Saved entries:
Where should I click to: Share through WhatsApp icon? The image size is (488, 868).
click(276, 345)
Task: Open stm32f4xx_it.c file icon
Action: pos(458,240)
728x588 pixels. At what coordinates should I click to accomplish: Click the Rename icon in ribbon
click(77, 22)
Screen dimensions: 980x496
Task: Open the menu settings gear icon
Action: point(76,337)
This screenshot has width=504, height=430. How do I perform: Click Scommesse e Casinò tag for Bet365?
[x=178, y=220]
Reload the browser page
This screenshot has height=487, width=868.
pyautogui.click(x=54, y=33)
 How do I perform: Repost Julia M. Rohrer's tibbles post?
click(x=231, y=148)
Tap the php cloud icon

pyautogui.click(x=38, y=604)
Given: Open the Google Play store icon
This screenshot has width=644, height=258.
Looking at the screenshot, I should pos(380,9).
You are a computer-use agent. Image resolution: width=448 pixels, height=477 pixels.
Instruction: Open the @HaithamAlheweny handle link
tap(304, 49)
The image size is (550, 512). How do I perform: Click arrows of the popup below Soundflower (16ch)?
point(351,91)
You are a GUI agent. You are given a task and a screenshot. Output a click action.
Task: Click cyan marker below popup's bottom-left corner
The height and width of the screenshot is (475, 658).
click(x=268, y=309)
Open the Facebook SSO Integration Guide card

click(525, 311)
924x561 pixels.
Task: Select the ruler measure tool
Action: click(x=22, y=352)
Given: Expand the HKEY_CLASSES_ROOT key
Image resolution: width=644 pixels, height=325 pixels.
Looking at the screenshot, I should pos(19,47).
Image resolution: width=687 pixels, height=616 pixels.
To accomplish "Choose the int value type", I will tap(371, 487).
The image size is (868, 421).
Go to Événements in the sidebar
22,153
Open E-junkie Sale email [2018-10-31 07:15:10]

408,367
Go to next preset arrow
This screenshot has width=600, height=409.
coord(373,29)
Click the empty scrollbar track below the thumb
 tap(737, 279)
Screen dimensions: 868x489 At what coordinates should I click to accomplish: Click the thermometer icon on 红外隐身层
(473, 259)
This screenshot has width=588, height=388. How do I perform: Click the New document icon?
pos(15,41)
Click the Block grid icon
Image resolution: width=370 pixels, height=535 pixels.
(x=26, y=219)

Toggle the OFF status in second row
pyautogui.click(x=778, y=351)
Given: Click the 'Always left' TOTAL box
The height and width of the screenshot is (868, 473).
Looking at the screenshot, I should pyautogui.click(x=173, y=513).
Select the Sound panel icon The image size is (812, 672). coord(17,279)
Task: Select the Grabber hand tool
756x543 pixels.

▸ **PROBLEM DETAILS**: Write out the records above exactly, from the opening line to the line with "Image resolution: width=687", including both, with nothing added.

▸ **RESPONSE FOR THIS EXERCISE**:
Where should I click to: Share through WhatsApp icon? The image size is (488, 868).
click(276, 345)
Task: Open stm32f4xx_it.c file icon
Action: pos(458,240)
728x588 pixels. At what coordinates should I click to accomplish: Click the Rename icon in ribbon
click(77, 22)
Screen dimensions: 980x496
Task: Open the menu settings gear icon
Action: point(76,337)
This screenshot has width=504, height=430. How do I perform: Click Scommesse e Casinò tag for Bet365?
[x=178, y=220]
Reload the browser page
This screenshot has height=487, width=868.
pyautogui.click(x=54, y=33)
 How do I perform: Repost Julia M. Rohrer's tibbles post?
click(x=231, y=148)
Tap the php cloud icon

pyautogui.click(x=38, y=604)
Given: Open the Google Play store icon
This screenshot has width=644, height=258.
Looking at the screenshot, I should pos(380,9).
You are a computer-use agent. Image resolution: width=448 pixels, height=477 pixels.
Instruction: Open the @HaithamAlheweny handle link
tap(304, 49)
The image size is (550, 512). How do I perform: Click arrows of the popup below Soundflower (16ch)?
point(351,91)
You are a GUI agent. You are given a task and a screenshot. Output a click action.
Task: Click cyan marker below popup's bottom-left corner
The height and width of the screenshot is (475, 658).
click(x=268, y=309)
Open the Facebook SSO Integration Guide card

click(525, 311)
924x561 pixels.
Task: Select the ruler measure tool
Action: click(x=22, y=352)
Given: Expand the HKEY_CLASSES_ROOT key
Image resolution: width=644 pixels, height=325 pixels.
Looking at the screenshot, I should pos(19,47).
Image resolution: width=687 pixels, height=616 pixels.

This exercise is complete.